Shakespeare’s Globe has announced that its new Jacobean indoor theatre will be named The Sam Wanamaker theatre in tribute to the venue’s founder and his original vision to create the unique space.
Revealed at a launch held today to announce details of the project and allow invited press to take a sneaky peek at the work in progress, the Bankside venue’s Artistic Director Dominic Dromgoole confirmed that the first performances to the public will take place in January 2014 with the theatre’s premiere season to be announced next April.
Wanamaker’s original plan when he founded the Shakespeare’s Globe Trust in 1970 was to replicate Shakespeare’s own theatre company’s model of working in two houses; an outdoor amphitheatre in summer and an indoor playhouse for performances in winter. The Sam Wanamaker theatre will now make this dream a reality with plans set to programme between October and April each year and extend Shakespeare’s Globe’s repertoire to focus on Shakespeare’s contemporaries as well as, as Dromgoole put it, a “smorgasbord of other things” including music, comedy and events.
Based on original Jacobean designs for an indoor theatre discovered in Worcester College Oxford in the 1960s, award-winning architectural firm Allies and Morrison are now redeveloping Wanamaker’s original existing building, which sits alongside the alfresco space and has been used since 1997 for rehearsals and educational workshops, to create an archetypal 17th century theatre, following extensive research over the past two years into everything from how it should be decorated to how the acoustics should sound.
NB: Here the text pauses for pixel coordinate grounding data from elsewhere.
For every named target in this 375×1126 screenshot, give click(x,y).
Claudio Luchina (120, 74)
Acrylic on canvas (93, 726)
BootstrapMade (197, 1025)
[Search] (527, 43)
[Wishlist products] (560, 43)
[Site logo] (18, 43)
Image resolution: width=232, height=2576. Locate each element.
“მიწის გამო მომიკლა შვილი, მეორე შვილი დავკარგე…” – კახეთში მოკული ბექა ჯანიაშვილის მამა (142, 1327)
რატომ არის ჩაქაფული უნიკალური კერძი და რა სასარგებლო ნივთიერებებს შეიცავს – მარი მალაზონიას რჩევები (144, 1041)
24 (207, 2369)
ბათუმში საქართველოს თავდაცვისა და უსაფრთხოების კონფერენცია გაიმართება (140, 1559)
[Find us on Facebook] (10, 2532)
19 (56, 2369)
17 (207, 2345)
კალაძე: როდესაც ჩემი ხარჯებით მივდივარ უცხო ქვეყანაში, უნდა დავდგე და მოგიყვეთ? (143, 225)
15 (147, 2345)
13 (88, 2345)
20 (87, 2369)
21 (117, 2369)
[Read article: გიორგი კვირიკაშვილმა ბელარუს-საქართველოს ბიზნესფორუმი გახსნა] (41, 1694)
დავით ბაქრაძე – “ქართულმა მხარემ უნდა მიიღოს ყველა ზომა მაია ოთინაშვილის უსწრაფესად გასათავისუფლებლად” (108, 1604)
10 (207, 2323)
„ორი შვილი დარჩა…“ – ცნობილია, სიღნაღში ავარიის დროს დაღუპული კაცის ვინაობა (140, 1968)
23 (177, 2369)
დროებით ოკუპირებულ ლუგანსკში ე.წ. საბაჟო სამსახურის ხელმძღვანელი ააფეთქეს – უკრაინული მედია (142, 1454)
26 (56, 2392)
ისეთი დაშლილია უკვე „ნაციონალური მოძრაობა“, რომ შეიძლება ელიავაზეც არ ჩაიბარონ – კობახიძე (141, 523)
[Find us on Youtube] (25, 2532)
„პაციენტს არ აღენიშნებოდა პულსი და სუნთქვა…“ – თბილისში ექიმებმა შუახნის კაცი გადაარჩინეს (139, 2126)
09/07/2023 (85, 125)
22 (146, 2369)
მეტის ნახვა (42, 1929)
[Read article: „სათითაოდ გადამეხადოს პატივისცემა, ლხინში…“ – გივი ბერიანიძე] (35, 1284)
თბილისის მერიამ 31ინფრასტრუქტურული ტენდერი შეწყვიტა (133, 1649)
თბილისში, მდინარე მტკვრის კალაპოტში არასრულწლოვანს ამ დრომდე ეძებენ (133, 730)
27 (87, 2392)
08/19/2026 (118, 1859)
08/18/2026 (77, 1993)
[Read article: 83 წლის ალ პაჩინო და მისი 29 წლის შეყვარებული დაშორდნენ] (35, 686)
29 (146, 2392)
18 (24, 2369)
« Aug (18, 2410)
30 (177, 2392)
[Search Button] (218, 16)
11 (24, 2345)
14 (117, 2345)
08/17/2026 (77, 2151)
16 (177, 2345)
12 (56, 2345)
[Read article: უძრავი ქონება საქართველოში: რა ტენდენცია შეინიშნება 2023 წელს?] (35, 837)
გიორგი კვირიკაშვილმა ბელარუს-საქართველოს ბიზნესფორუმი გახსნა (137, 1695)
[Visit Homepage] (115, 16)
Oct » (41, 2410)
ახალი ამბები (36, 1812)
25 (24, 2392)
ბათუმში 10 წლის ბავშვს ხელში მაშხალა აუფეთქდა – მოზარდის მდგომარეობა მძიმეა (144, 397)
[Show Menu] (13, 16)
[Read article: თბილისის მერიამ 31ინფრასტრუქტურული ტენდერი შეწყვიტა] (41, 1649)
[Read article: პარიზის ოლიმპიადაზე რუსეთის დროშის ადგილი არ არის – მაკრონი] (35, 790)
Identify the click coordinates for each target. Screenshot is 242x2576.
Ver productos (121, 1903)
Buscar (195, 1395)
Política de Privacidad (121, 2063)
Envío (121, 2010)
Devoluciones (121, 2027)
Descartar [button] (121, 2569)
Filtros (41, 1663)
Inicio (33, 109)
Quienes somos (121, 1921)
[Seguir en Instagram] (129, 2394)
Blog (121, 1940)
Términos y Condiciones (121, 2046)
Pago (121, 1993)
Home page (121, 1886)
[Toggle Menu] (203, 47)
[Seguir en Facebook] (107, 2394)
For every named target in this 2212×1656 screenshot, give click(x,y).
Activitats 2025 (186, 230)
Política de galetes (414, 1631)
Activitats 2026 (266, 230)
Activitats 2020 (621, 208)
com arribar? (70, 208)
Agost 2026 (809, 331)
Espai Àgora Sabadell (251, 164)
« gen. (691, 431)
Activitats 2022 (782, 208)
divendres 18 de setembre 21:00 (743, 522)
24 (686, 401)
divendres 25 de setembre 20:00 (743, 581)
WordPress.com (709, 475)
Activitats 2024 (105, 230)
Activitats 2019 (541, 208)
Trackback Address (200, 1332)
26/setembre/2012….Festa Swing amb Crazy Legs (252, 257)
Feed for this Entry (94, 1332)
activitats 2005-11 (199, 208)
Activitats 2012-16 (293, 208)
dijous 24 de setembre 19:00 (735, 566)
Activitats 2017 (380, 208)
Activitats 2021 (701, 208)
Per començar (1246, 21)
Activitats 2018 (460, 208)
The 340-person capacity space, which will be lit predominately by candles during performances, will include the Globe’s signature standing pit – for which the theatre plans to offer tickets for £10 – two tiers of galleried seating, including premium seats where people can sit near the stage, and an elaborately painted ceiling. The building will also house a rehearsal space in the attic.
Speaking at the launch today, Dromgoole said: “We want to explore that practice of playing both in winter and summer and both indoors and outdoors to expand massively the repertoire of plays we can perform… to be able to investigate the theatre practice of that age. We’ll be able to look extensively at the costume and make-up of the period, how all of those things affected how they made theatre in those days. We hope that the theatre will throw a spotlight of illumination on the plays themselves in a way that this theatre does… there’s a waterfall of insight that pours out of any production just from seeing it happen within this architecture and within this relationship between the actor and the audience.”
Dromgoole praised Wanamaker and former Artistic Director Mark Rylance for hardwiring a “spirit of innovation” into the Globe, calling the project “an experiment” and explaining: “We’re doing it as a leap into the unknown… we’re building it because we think it will be beautiful, we think it’ll be fascinating, we think it will open people’s eyes to that culture, but exactly how it will be used, there’s an infinite number of different ways in which it could be used in the next 20 years, we won’t know until we build it, but we build it in huge hope.”
As part of the project, the existing foyer spaces will also be redeveloped in order to offer more space and to better serve the Globe’s million plus yearly visitors. The cost of the building work in total will be £7.5 million, with no funding from the government or Arts Council, the venue instead relying totally on generous support from individuals, foundations and trusts, to whom the theatre said they were “extremely grateful”. A further £1 million is still to be raised.
Dromgoole’s attentions however are more focused on artistic rather than financial developments, telling Official London Theatre after the launch, “You just hope and pray that [the theatre] is everything that it can be, that audiences get a major thrill out of it, artists love playing here, that the acoustic is strong; I think if you get those things right, if that’s at the front of your head, then the money will follow.”
Describing the project as “thrilling”, the director told us: “I think we all dream when we come and work at places like this that we’ll be able to leave something behind and the idea of leaving a new theatre behind or being part of the team that creates the new theatre is wonderful. It’s an experiment, it’s a risk, it’s bold, but we hope that if the pay-off is anything like what the payoff has been like with the Globe then it’ll be a great benefit to a large number of people.”
Elaborating on his programming plans for the new venue, Dromgoole said: “Initially the policy will be first and foremost to look at Shakespeare’s contemporaries and widen our repertoire, secondly to understand Shakespeare’s late plays and the shows that were written specifically for an indoor theatre and then third, who knows? I think there are limitless possibilities in here once it’s opened, it could be good for new plays, it could be good for all sorts of installation performances.”
The Sam Wanamaker theatre will lead the acclaimed venue into a new era, something which Dr Farah Karim-Cooper, the leader of the Globe’s Architecture Research Group, eloquently voiced at the launch, saying: “What this will enable us to do is to enable the scholarly community to come in and research the full gamut of Shakespeare’s work. We’ve been telling one side of the story for 15 years; we’re now hoping to tell the other side.”